The results of X-ray structure analysis of metmyoglobin at 300 K, 185 K, 165 K, 115 K and 80 K are reported. The lattice vectors a and b decrease linearly with temperature while c shows non-linearity above 180 K, indicating some type of phase transition. Cooling does change the myoglobin structure but only within the structural distribution as determined by individual (chi 2)-values at room temperature. Two residues showed significant alternative positions for side-chains at higher temperatures while only one position is occupied at low temperatures. In the case of LEU 61 a jump between different positions of the side-chain reduces the potential barrier for the entrance of the O2 molecule to the heme pocket. The mean square displacements, (chi 2), of the individual residues decrease linearly with temperature in most cases, indicating a parabolic envelope for the potential responsible for motions.
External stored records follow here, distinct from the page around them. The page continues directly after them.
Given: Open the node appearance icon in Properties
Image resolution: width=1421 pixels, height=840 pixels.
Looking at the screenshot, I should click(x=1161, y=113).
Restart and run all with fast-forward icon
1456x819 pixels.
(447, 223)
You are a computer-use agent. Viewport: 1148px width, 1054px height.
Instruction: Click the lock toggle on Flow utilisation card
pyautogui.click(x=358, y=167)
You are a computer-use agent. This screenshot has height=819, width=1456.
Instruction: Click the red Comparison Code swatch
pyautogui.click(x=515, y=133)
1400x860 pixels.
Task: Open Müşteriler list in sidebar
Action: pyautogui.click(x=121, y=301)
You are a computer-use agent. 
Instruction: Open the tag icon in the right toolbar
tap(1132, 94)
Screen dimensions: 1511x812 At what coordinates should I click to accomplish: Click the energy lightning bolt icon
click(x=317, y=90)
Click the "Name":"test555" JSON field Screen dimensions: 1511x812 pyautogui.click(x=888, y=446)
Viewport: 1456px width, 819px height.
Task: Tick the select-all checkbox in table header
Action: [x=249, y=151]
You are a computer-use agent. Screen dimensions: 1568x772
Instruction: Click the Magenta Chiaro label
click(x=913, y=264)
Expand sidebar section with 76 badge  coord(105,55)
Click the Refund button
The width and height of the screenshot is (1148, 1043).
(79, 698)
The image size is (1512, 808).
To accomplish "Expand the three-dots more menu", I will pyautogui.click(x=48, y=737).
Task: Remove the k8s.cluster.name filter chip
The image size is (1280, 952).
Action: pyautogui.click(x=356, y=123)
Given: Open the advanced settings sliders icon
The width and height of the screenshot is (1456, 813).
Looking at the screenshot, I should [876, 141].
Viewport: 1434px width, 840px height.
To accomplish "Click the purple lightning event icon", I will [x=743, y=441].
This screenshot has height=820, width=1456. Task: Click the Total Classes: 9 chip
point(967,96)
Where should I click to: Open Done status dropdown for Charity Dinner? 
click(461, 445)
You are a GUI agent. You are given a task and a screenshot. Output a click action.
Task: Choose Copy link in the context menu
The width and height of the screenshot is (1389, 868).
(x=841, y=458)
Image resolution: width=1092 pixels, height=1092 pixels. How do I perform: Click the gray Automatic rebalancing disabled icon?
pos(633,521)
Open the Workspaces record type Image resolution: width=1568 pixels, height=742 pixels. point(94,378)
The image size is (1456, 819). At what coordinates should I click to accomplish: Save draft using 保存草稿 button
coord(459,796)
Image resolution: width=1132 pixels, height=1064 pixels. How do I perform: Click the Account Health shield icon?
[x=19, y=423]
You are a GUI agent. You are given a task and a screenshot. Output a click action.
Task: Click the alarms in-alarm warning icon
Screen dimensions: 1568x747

A separation of rotational and translational disorder of the entire molecule is discussed. Comparison with Mössbauer spectroscopy indicates that protein dynamics on a time scale faster than 10(-7) s is not simply a harmonic process. Extrapolation of the structural distributions to T = 0 K shows that a large zero point distribution of the myoglobin structure exists, thus proving that there is no absolute energy minimum for one well defined conformation.